Background information
- Origin: Halifax, Nova Scotia, Canada
- Genres: Alternative rock, indie rock
- Years active: 2001–present
- Labels: Labwork; Dependent; Hand Drawn Dracula; Dine Alone;
- Members: Paul Murphy; Loel Campbell; Tim d'Eon; Jon Samuel; Mike Bigelow;
- Past members: Jud Haynes; Chris Bell;
- Website: wintersleep.com

= Wintersleep =

Canadian rock band

Wintersleep is a Canadian indie rock band formed in Halifax, Nova Scotia in 2001. The band's original lineup consisted of vocalist and guitarist Paul Murphy, guitarist and keyboardist Tim d'Eon, and drummer Loel Campbell. Between 2002 and 2007, Jud Haynes played bass guitar for the band. In 2005, Mike Bigelow joined on keyboards until 2006, after which he played bass, until 2016. Since 2006, Jon Samuel has served as a backing vocalist, keyboardist, and guitarist, while Chris Bell has served as a backing vocalist and bass guitarist since 2016. Bigelow returned to the band in 2021. In 2005, Wintersleep opened for Pearl Jam for two shows in St. John's, Newfoundland, at the Mile One Stadium. The band received a Juno Award in 2008. To date, Wintersleep have released seven studio albums.

==History==
===First three albums: 2001–2007===
Wintersleep formed in 2001. Originally from the small town of Yarmouth, Nova Scotia, members Paul Murphy and Tim d'Eon had known each other through their previous progressive rock band, Kary, which they formed in the mid-1990s, while still in high school, with drummer Mark d'Eon and bassist Jesse Luke. Kary released two official albums, The Sound of Beauty Breathing in 2001 and Light in 2004, before disbanding. Murphy was friends with drummer Loel Campbell, a native of Stellarton, with whom he recorded a number of songs. Tim d'Eon and bassist Jud Haynes soon joined them, and they named themselves Wintersleep. They released two albums through Dependent Music, a label and artist collective formed in Yarmouth, Nova Scotia in 1994.

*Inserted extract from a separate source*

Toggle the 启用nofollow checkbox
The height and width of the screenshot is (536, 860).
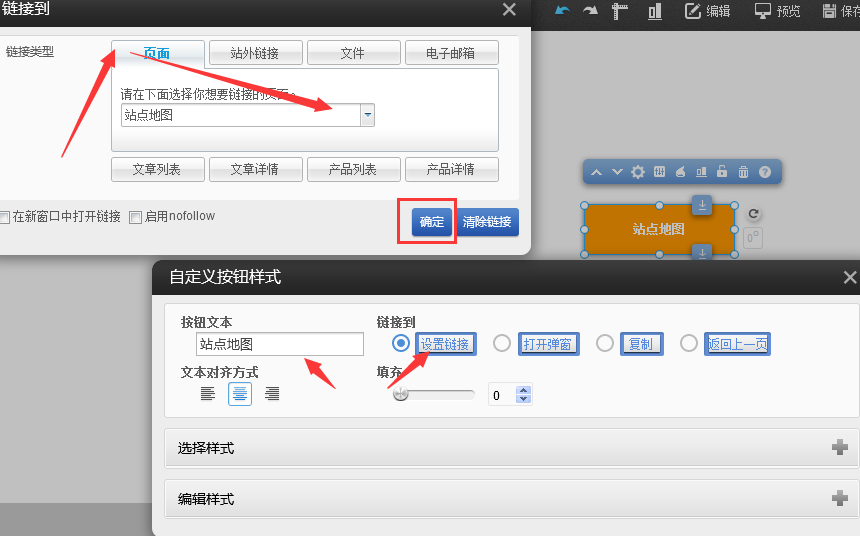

In 2006, Wintersleep signed with Labwork Music, a partnership label of Sonic Unyon and EMI Music Canada, and re-released their first two studio albums. The re-releases included bonus tracks and videos not featured in the originals.

On October 2, 2007, Wintersleep released their third full-length album, Welcome to the Night Sky. A limited edition of the record, on vinyl, with alternative artwork, was published by Hand Drawn Dracula. They won the 2008 Juno Award for New Group of the Year.

===New albums, increased exposure: 2009–2014===
Wintersleep was selected as one of the opening acts by Paul McCartney for his concert at Halifax Common on July 11, 2009. That year, the band toured in support of Welcome to the Night Sky and also began writing their next record, New Inheritors, which came out on May 17 in Europe and May 18 in North America. Their fifth album, Hello Hum, was published in 2012.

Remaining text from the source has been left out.